Extracto:

────

Un mundo incierto

En estas fechas, echo de menos aquel cruce de correspondencia. Los sobres con matasellos de otros lugares, que fueron un destino posible en el pasado y hoy te devuelven los recuerdos de otros tiempos. En esta época del año, echo en falta las verdaderas cartas con mensajes de felicitación. Esas postales navideñas que hemos sustituido por emojis en mensajes de WhatsApp y correos electrónicos masivos deseando una felicidad enlatada. Echo de menos, sí, echo de menos el auténtico mensaje escrito a mano de alguien que se encuentra lejos, pero te desea con sinceridad los buenos propósitos para el futuro, enmarcado en un calendario pendiente de que le arranquemos la primera de sus hojas.

────

Segmento de datos:

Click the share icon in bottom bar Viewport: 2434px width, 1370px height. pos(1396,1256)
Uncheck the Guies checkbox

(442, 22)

────

Objetivos:
A. En el extracto sobre las cartas navideñas, ¿qué ha sustituido a las postales navideñas?
B. Prosigue el extracto sobre las cartas navideñas desde su última oración.

Respuestas dadas:
A. Los emojis en mensajes de WhatsApp y los correos electrónicos masivos.

B.
Me pregunto cómo será vivir estas fiestas en el hemisferio sur del planeta. El calor y el ambiente cálido siempre nos lleva a tener una mirada diferente y, posiblemente, el cambio de año y la celebración de la Navidad nada tenga que ver con nuestra manera de interpretar la fría realidad de este otoño y de un invierno que acaba de comenzar. Aquí, a este lado del ecuador terráqueo y, mejor dicho, en el occidente de esta Europa continental, percibo un aire de nostalgia y melancolía. Una sensación de miedo y tristeza, de desasosiego y desaliento. De abandono, sobre todo de demasiado abandono, por culpa del odio que se ha instalado entre unos y otros. Y por desgracia, esto es lo que nos rodea.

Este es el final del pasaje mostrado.